Our broad research interests are in understanding the biochemical mechanisms that control the cell cycle. Cell growth and division are carefully coordinated by a shifting network of biomolecular interactions. Protein interactions regulate enzymatic activities responsible for key cell cycle events such as DNA replication, chromosome segregation, and cytokinesis. These events have strict spatial and temporal requirements for proper cell cycle function, and deregulation of protein interaction networks is commonly associated with aberrant cell proliferation and cancer. Understanding mechanisms of cell cycle control requires a detailed molecular picture of protein-protein interactions and how these interactions regulate enzymatic function and cellular architecture. Our laboratory seeks to elucidate the biochemical determinants of protein interaction affinity and specificity and how these factors are affected by regulatory modifications to protein composition and structure. We apply a variety of structural and biochemical techniques to learn in molecular detail how structural changes and chemical modifications affect biological function.

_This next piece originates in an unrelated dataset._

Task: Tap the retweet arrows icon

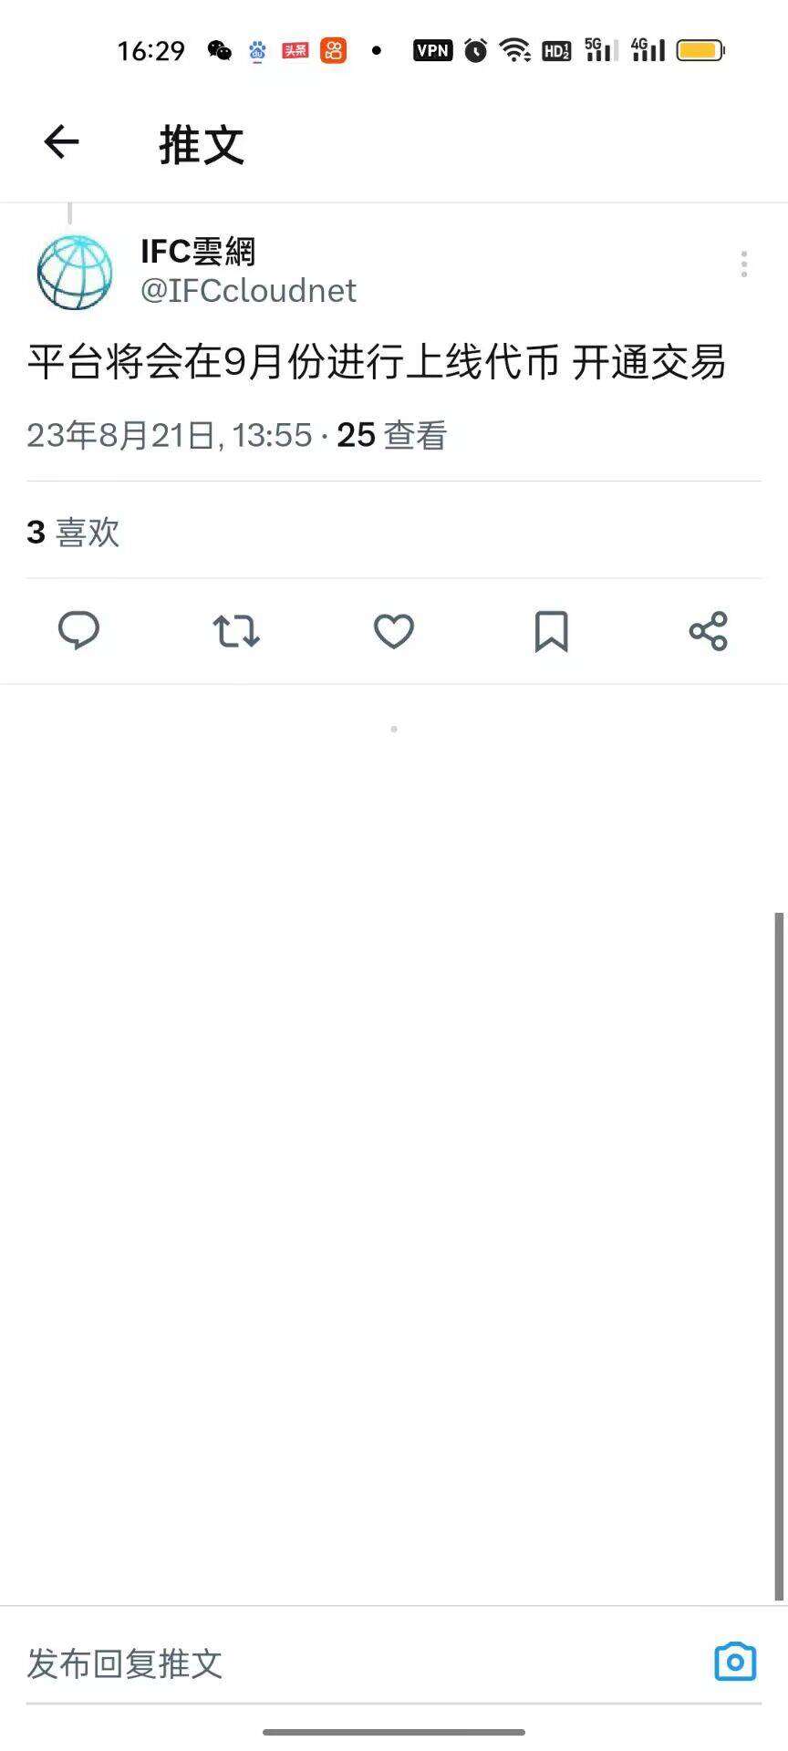Action: point(236,630)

Retinoblastoma Tumor Suppressor Pathway
The retinoblastoma protein (Rb), which acts as a break on the cell cycle, binds and inhibits E2F transcription factors until the cell is ready to begin division. At this point, Rb is phosphorylated by cyclin-dependent kinases (Cdks) at multiple sites, E2F is released, and genes required for DNA synthesis and cell division are transcribed. The primary goal of our studies is to use atomic resolution structures and biophysical techniques to characterize the molecular interactions that stabilize the Rb-E2F complex and to understand how phosphorylation changes these interactions such that the complex dissociates. We have found that phosphorylation of different Cdk sites induces diverse structural changes in Rb to modulate its different protein interactions. We are now using our findings to develop small molecules that modulate Rb and E2F activity.
Structure and Function of the DREAM complex
The DREAM complex is a master regulator of cell-cycle dependent gene expression. We are investigating DREAM structure to understand its biochemical function and regulation. We are characterizing how the subunits of DREAM assemble, interact with DNA, bind nucleosomes, and recruit the Myb oncoprotein to drive cell cycle progression.
Regulation of Cyclin-Dependent Kinases
Cyclin-dependent kinases (Cdks) are the principal cell cycle regulatory enzymes that control cell fate decisions through chemical modification of a large number of protein substrates. Cdks stimulate cell cycle progression in normal and cancer cells, and so they are a significant therapeutic target for halting cell proliferation. Cdk regulation is multilayered, reflecting the need to integrate diverse growth signals to control the cell cycle. We are studying the structure and function of a number of noncanonical protein Cdk activators including Cks1, Spy1, and p21/p27. Our structural, biochemical, and cellular studies are informing how these proteins stimulate kinase function in normal and cancer cell division.